Esse ponto me leva a falar de Brasília, a minha cidade. Ela foi projetada para ser uma cidade-jardim, o que tem seu lado positivo (tem uma cidade com tanto verde assim no Brasil?), mas também cria as grandes distâncias com todos os seus pontos negativos. O visitante se espanta com a divisão da capital (a quadra das farmácias nunca falha em divertir o turista). Cada coisa tem seu lugar. Só um lugar. Como resultado, a cidade é, à primeira vista, um deserto. Aparentemente, não há pessoas nas ruas. Porém, como um deserto, a cidade tem seus oásis (e são muitos). A rodoviária do Plano Piloto está quase sempre cheia, assim como a Esplanada e as quadras comerciais. Quando a noite cai, o movimento se desloca para outros lugares. A lei engessa um bocado qualquer chance de mudança significativa na cidade e é aí que entram os brasilienses, de nascimento ou adoção. Diversas iniciativas (exemplos aqui e ali) da sociedade civil buscam preencher essa lacuna.

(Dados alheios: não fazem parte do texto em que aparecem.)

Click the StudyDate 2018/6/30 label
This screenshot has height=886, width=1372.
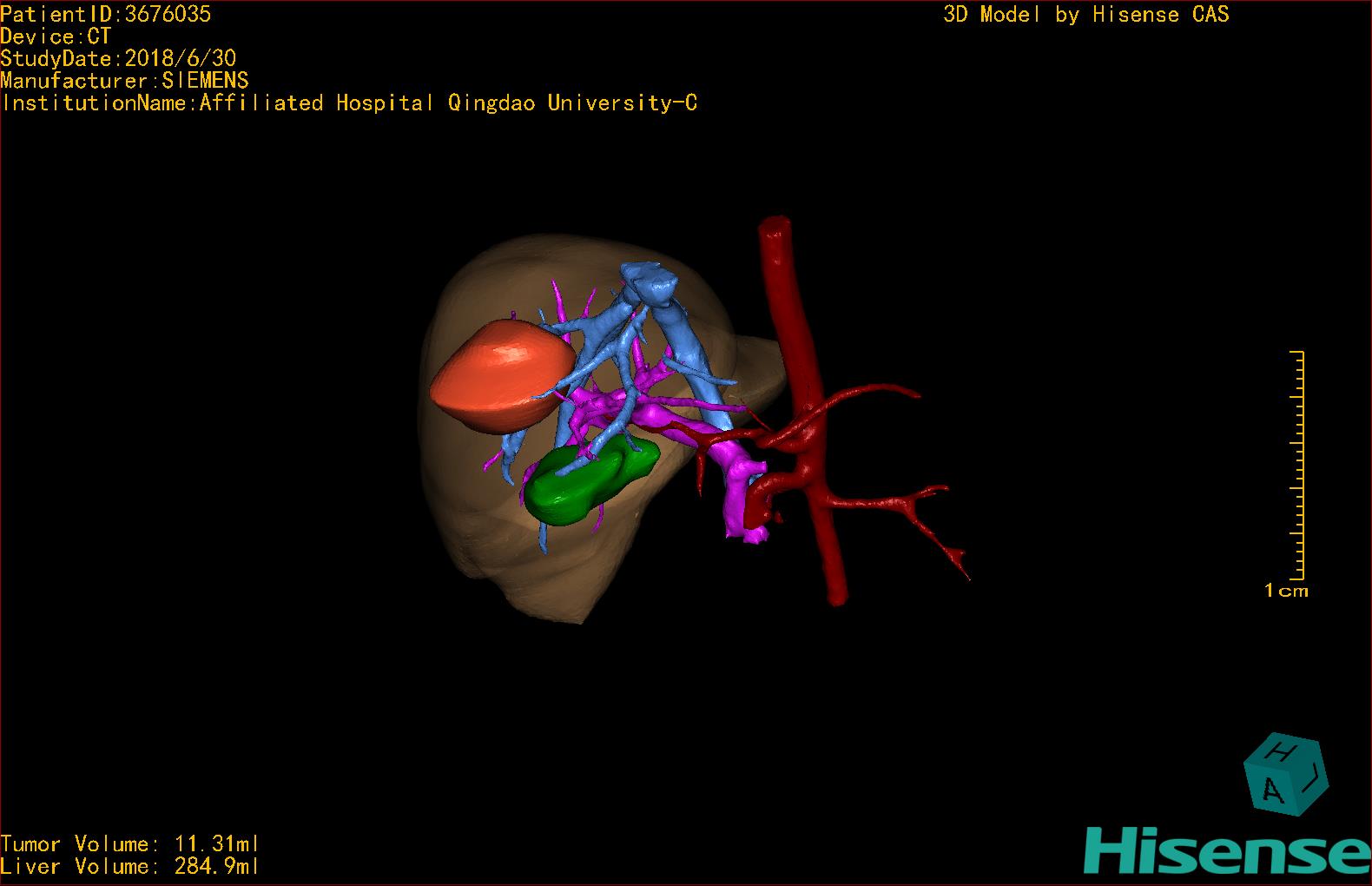point(118,58)
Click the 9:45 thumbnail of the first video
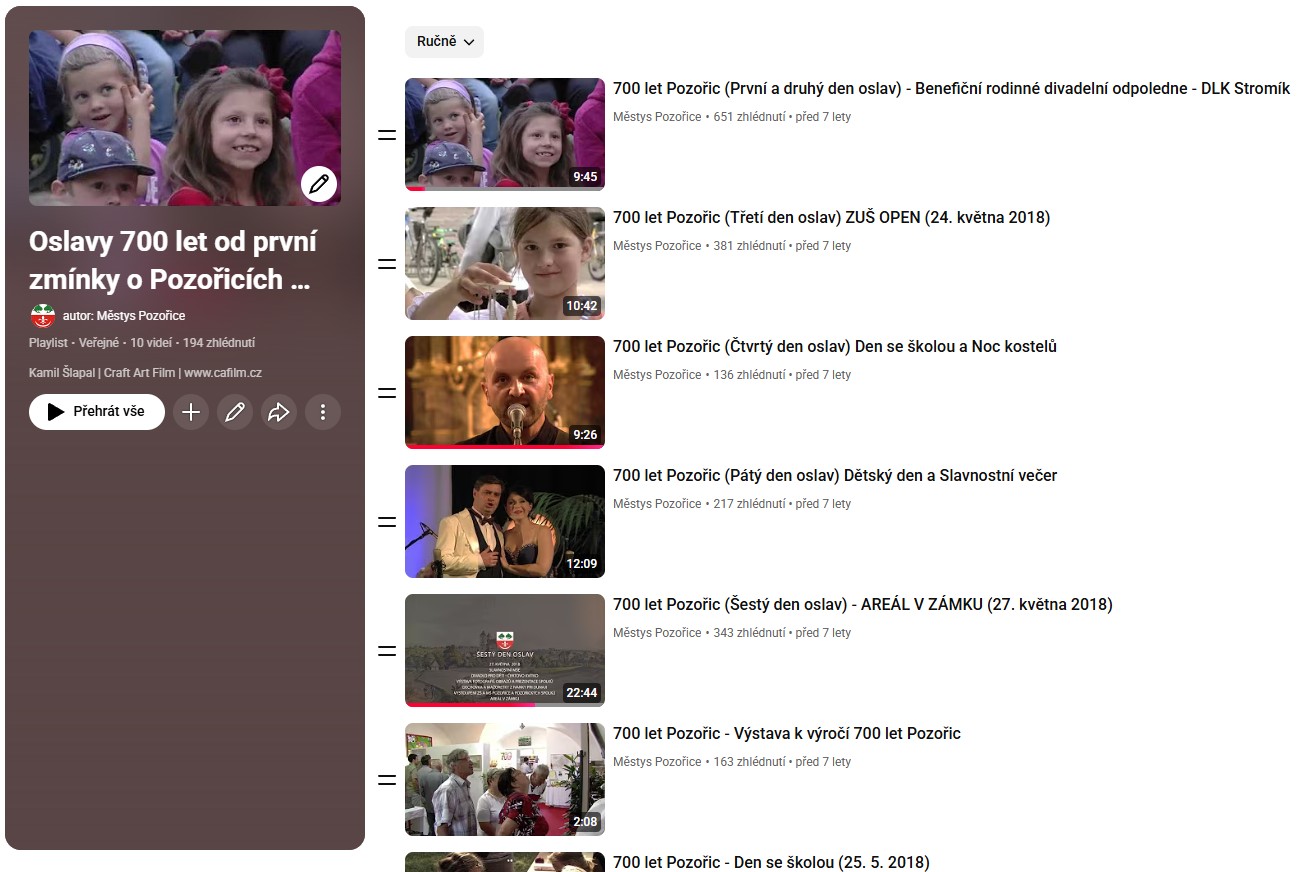The height and width of the screenshot is (872, 1312). click(504, 134)
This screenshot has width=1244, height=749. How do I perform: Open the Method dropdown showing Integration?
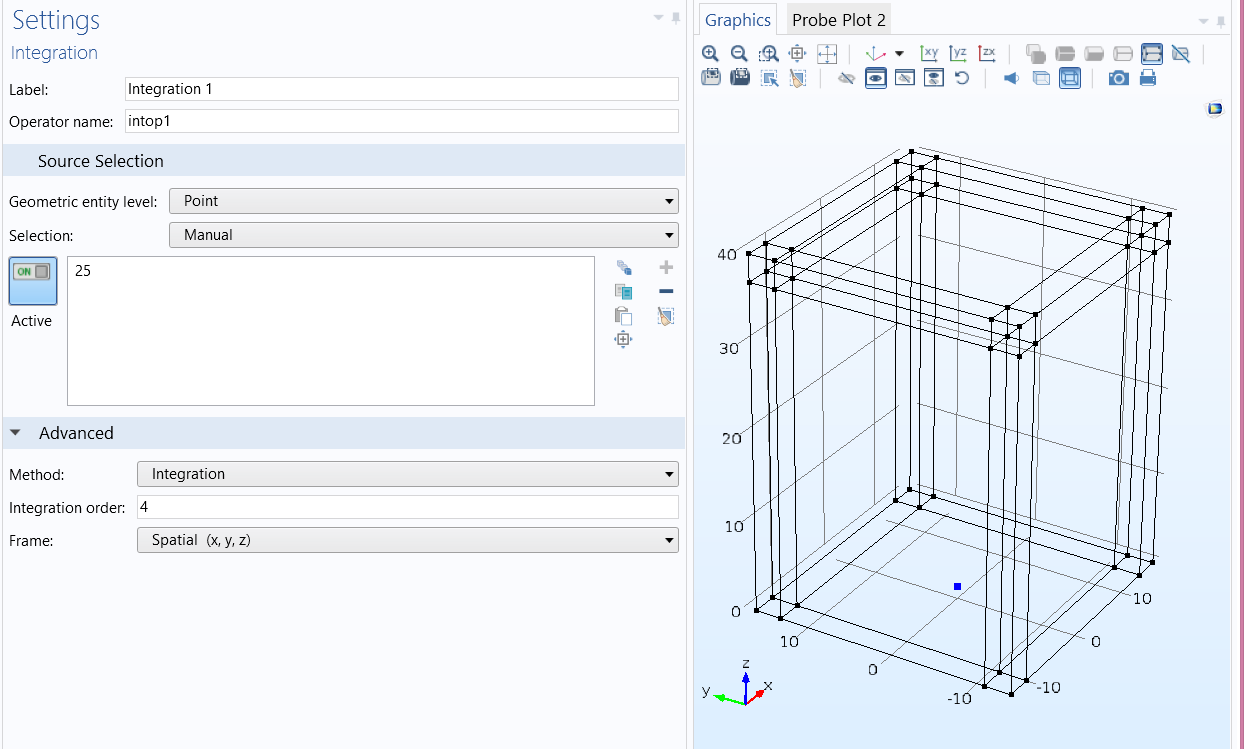coord(407,474)
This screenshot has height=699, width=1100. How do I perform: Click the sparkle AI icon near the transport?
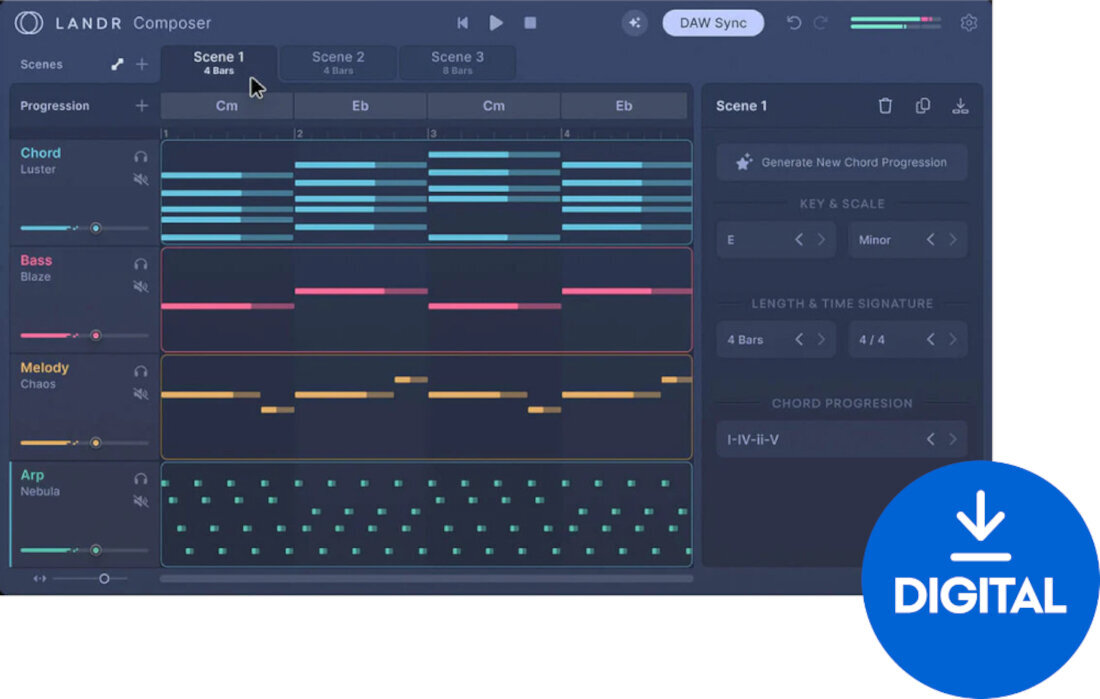point(635,22)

Os ambulantes fazem isso há muito tempo. Em uma cidade categorizada, eles levam vidas a lugares inabitados vendendo comida, cerveja, churrasquinho de gato ou a bugiganga da moda. Aqui, voltamos ao Jaime: “o vendedor ambulante muitas vezes é caçado pelos fiscais burocráticos. É pena, pois ele não é apenas um comerciante, às vezes, reconheço, atuando de forma ilegal. Mas ele deve ser visto com olhos mais generosos, dada a amplitude de sua atuação”. Ele vai além: esses ambulantes contribuem para a própria identidade da cidade. Peça a um brasiliense a indicação de um cachorro quente de rua e prepare-se para uma análise detalhada de trinta minutos sobre as qualidades e desvantagens de umas dez opções.

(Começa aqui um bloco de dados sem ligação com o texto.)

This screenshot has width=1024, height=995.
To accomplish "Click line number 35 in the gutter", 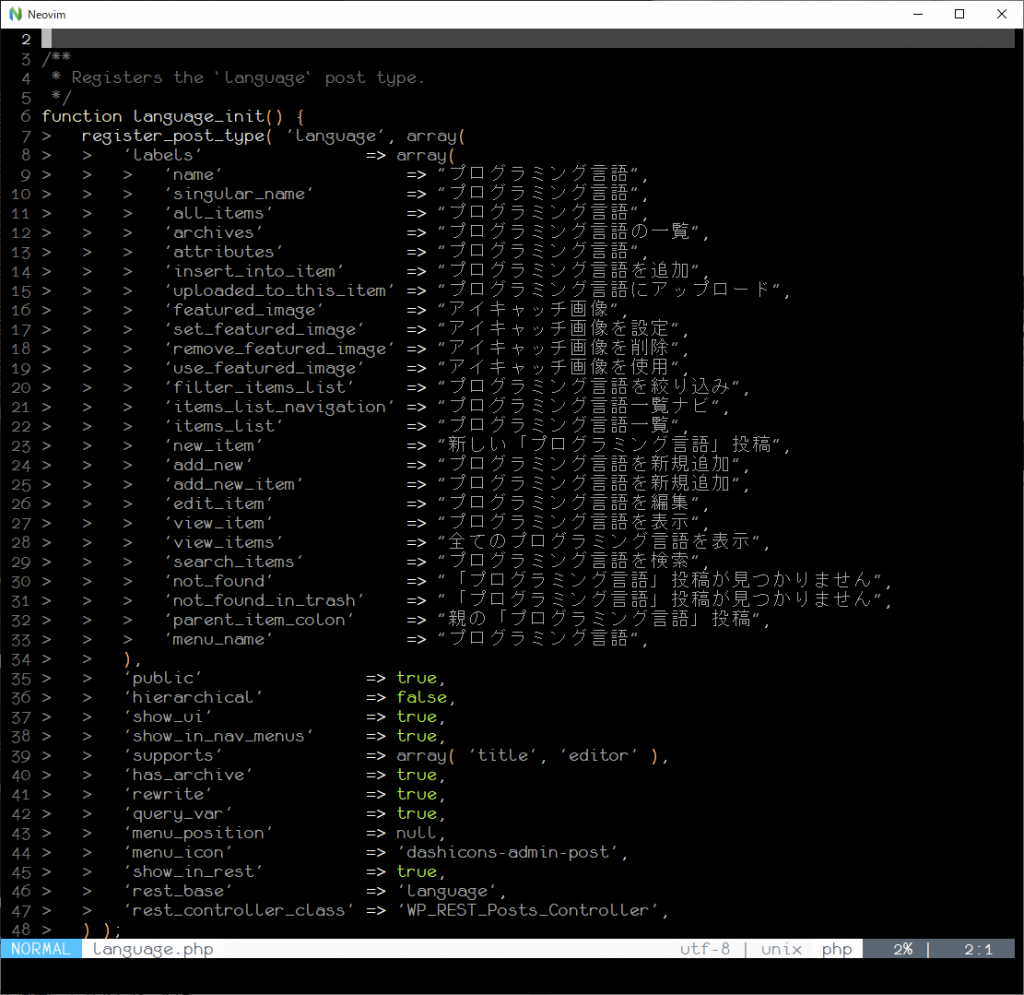I will [x=21, y=678].
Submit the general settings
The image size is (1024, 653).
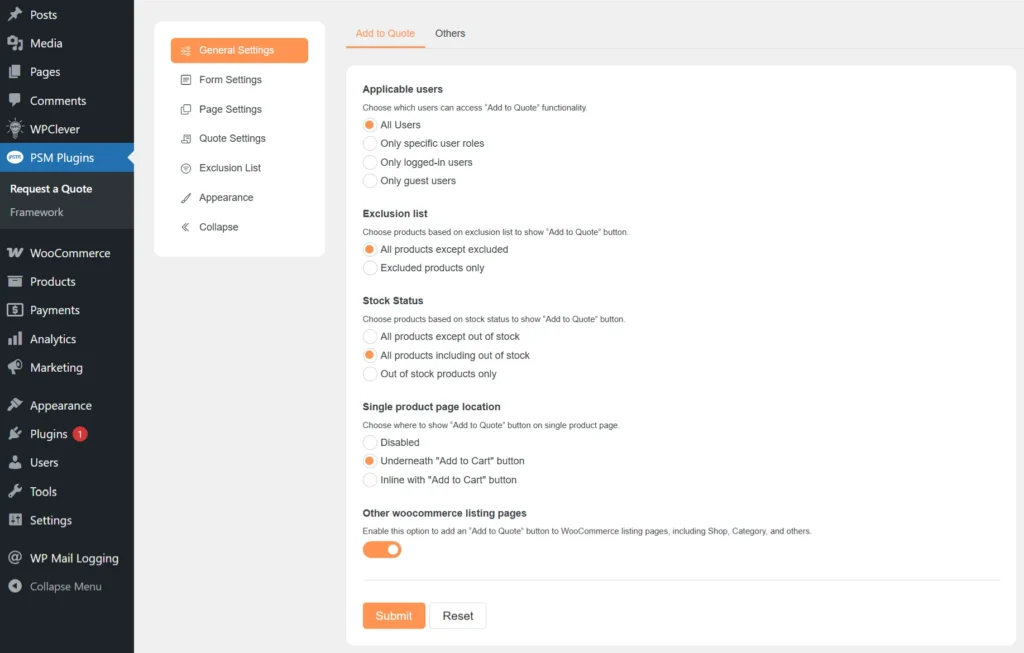[393, 615]
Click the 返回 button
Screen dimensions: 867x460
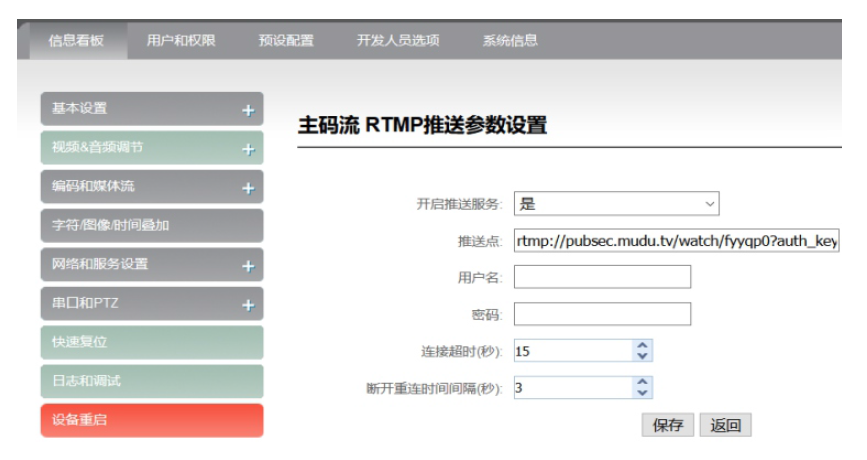(725, 425)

Outro exemplo da capital: uma rodovia corta o Plano Piloto, o Eixão. Para cruzar de um lado para o outro, existem as passarelas. Elas são evitadas a noite porque são inseguras. Elas acabaram virando um ótimo local para festas. Outro exemplo é uma outra passagem subterrânea que liga um supermercado a um shopping, passando por debaixo da pista que entra no Lago Norte. Buscar a vida na cidade não é um ideal abstrato. Mais gente é mais segurança, para ficar com um benefício bem direto. Lugares desertos não dão a impressão de segurança. E o que mais atrai gente é gente. Ou você prefere sentar em um bar vazio?

No fim e ao cabo, o que Jaime incentiva é que o cidadão conheça a cidade em que vive, se relacione com ela. De acordo com ele, “uma boa acupuntura urbana seria provocar o conhecimento de cada um sobre a sua cidade” porque, como ele pontua, “dificilmente alguém respeita o que não conhece”. E quantas pessoas conhecem a cidade onde vivem? Uma dica, para concluir: na maioria das vezes, a cidade é aquilo que fica entre um estacionamento e outro.